= Virtual periscope =

Virtual periscope is a system that allows submerged submarines to observe the surface above them without having to come to a shallower depth, as is required by traditional periscopes.

The system, described in a patent as "Virtual Periscope", was tested in 2005 aboard . It employed a small camera mounted on the sail of the submarine that uses the surface of the ocean as a lens, collecting light from above the surface and refracting it below. High-speed signal processing software assembles an image of what is on the surface. At the time, the system's resolution did not allow ship identification, only indicating that something was on the surface. Objects 30 m tall could be seen at about a distance of 1,600 meters (one mile). Sufficient light was available when a camera was positioned shallower than 30 to 60 m.

== Stella maris ==
In 2014 Technion – Israel Institute of Technology researchers modeled a variant of virtual periscope on the image-processing technology used in astronomical observations to ameliorate the blur inherent in viewing stars through the atmosphere.

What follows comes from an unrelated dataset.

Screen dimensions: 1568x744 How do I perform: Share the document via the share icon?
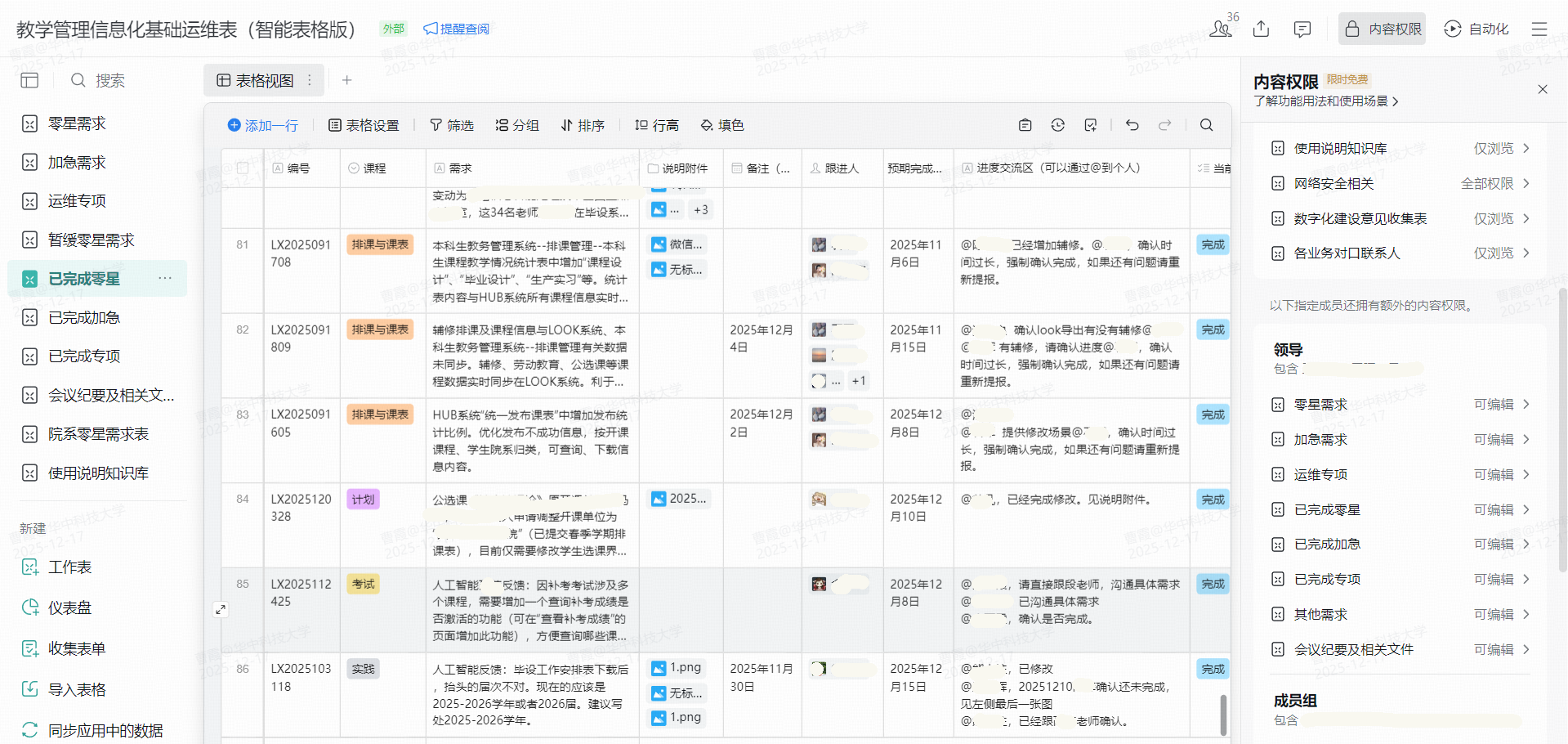point(1261,29)
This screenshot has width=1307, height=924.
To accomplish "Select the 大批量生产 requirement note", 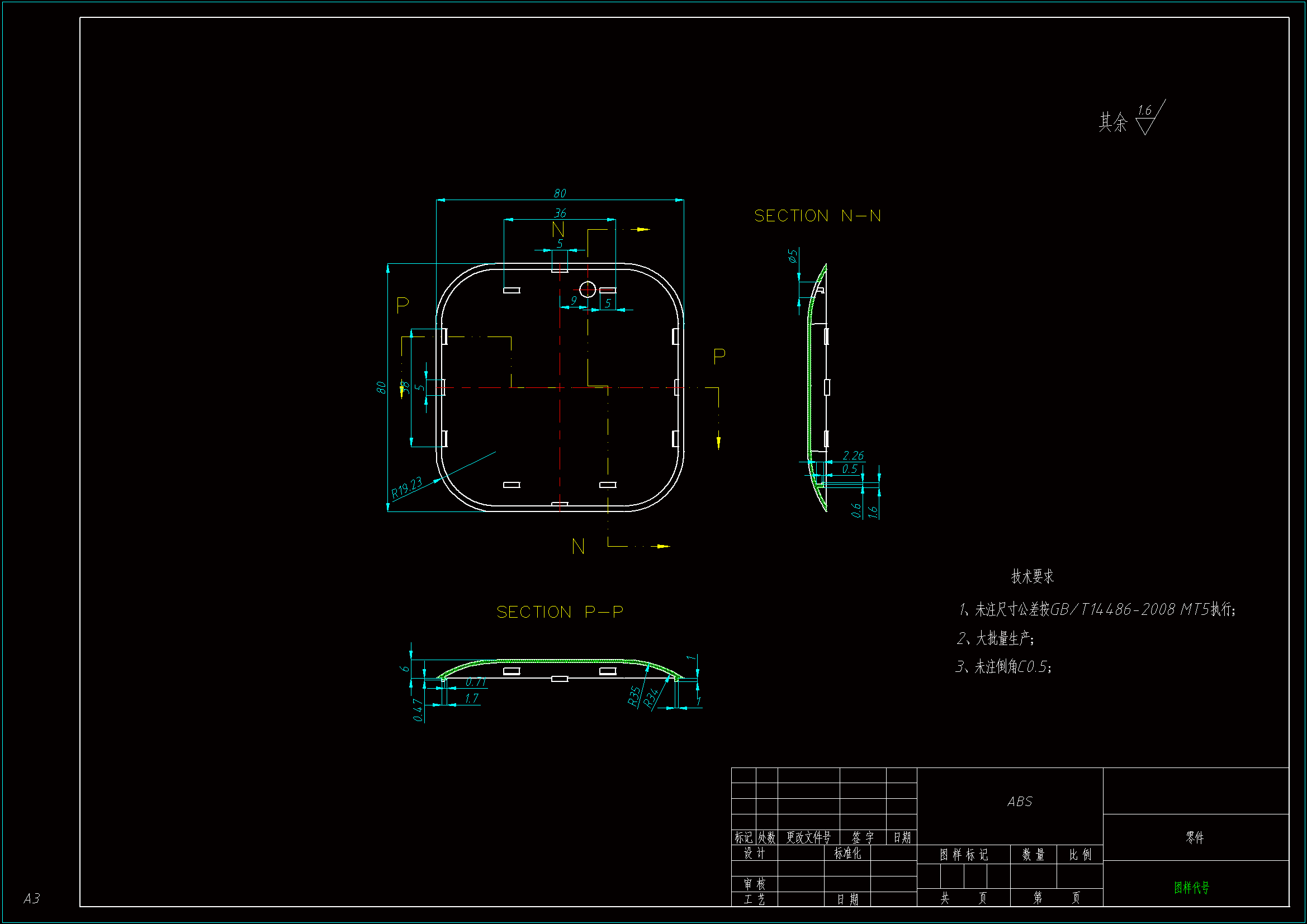I will tap(995, 638).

The technology behind Stella maris was disclosed to the public in a presentation at the IEEE International Conference on Computational Photography, held May 2–4, 2014 in Santa Clara, California. Associate Professor Yoav Y. Schechner of the Technion Department of Electrical Engineering explained the connection:

When the water surface is wavy, sun-rays refract according to the waves and project onto the solar image plane. With the pinhole array, we obtain an array of tiny solar images on the diffuser. When all of the components work together, the Stella Maris system acts as both a wave sensor to estimate the water surface, and a viewing system to see the above surface image of interest through a computerized, synthesized image of the surface.